The world has grown used to the restless pace of change in China. Another year, another 10 per cent. But like a parent who monitors an adolescent’s growth spurt by making notches on the doorpost, there is something to be said for keeping track. This is not merely a matter of recording China’s growth. In fact, the milestones I have in mind are harder to measure. Certainly this was the year that, in dollar terms, China’s economy surpassed Japan’s, a moment that will ensure 2010 a place in the history books. But in other ways too, the past year will be seen as crucial in China’s renaissance. Here, in no particular order, are seven notches on the doorpost.
Frown diplomacy: This was the year China’s regional “smile diplomacy” turned into a frown. This can be overstated. Beijing’s more assertive stance came partly in response to Washington’s attempt to re-engage more actively in the region, exemplified by its offer to mediate in disputes centred on the South China Sea.

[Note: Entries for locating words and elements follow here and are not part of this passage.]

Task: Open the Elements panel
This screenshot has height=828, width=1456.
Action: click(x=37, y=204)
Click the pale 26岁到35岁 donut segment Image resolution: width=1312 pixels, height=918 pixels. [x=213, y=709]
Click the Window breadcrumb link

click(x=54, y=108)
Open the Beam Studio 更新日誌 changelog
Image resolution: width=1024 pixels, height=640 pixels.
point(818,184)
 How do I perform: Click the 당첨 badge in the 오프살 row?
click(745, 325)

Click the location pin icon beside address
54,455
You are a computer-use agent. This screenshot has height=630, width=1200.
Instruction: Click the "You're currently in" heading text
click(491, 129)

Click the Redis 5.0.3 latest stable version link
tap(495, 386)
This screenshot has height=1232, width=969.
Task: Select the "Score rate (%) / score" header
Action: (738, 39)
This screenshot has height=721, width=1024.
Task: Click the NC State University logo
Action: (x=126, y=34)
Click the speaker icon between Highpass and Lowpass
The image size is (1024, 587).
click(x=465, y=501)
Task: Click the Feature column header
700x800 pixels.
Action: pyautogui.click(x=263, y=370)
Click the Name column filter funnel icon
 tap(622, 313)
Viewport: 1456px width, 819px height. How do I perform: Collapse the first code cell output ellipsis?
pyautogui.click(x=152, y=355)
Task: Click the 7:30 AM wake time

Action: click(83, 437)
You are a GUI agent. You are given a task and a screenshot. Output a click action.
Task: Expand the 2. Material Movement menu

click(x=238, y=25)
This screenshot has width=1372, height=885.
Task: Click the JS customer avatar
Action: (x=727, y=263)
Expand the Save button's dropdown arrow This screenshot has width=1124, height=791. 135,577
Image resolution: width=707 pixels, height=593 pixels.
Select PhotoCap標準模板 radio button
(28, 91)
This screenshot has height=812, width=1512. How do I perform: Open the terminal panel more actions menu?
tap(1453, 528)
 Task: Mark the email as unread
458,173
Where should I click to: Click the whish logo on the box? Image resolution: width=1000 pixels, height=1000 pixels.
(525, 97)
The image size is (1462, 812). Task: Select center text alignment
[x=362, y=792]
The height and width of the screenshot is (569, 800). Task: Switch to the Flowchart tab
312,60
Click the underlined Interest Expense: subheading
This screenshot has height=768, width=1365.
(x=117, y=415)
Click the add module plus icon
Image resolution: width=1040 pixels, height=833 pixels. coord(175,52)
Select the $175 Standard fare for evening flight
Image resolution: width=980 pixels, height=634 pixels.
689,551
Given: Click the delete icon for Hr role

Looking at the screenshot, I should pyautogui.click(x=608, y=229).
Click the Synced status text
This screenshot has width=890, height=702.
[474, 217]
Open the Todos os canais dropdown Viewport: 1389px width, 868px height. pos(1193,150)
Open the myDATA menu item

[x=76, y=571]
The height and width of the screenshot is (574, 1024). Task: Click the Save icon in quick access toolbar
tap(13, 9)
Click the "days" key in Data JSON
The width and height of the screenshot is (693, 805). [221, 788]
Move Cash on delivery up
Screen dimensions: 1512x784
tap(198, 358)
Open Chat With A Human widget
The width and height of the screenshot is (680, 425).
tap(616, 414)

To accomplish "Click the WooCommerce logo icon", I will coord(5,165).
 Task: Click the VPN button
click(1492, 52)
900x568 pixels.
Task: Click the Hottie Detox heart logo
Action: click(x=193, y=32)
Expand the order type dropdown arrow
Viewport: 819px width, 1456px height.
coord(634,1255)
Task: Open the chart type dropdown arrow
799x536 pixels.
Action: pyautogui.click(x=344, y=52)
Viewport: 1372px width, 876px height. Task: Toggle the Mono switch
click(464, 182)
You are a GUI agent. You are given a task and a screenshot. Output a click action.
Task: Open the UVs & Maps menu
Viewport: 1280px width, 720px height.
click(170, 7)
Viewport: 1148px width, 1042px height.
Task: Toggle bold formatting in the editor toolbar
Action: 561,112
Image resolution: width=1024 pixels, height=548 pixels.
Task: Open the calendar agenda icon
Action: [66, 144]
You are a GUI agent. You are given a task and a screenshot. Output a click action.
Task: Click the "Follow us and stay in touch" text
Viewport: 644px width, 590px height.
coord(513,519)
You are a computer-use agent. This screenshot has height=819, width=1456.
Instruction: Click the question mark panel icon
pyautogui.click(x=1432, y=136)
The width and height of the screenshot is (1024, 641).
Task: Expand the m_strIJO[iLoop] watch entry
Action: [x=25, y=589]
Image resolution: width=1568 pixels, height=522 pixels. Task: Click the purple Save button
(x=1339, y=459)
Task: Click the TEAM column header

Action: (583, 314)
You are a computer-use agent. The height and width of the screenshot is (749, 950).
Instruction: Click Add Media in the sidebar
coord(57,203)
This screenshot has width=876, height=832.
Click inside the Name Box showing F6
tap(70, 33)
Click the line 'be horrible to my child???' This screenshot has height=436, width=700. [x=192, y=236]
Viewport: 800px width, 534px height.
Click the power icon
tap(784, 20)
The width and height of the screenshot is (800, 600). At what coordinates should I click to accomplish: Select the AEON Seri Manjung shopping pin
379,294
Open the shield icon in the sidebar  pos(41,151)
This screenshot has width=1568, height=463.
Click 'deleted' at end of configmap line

Beijing sees this as interference. It has allowed Chinese commentators to raise the idea that the whole South China Sea is a “core interest”, making it non-negotiable on a par with Taiwan and Tibet. In a separate dispute, over the Senkaku/ Diaoyu islands in the East China Sea, Tokyo was taken aback by Beijing’s shriller tone after its arrest of a Chinese fisherman for ramming a Japanese vessel. Some Asian diplomats – scared of being left alone with a robust China – are trying to draw the US more fully into the region’s fledgling institutions.
Google: China was prepared to call Google’s bluff when the US company threatened to withdraw from the country. Put another way, Google was prepared to call Beijing’s bluff by pulling back from the world’s biggest – though not most profitable – internet market. Either way, China has begun to take a different attitude to the multinational companies whose investments and technology it once craved. Having absorbed much foreign technology, it now seems to be tilting the playing field in favour of its own companies.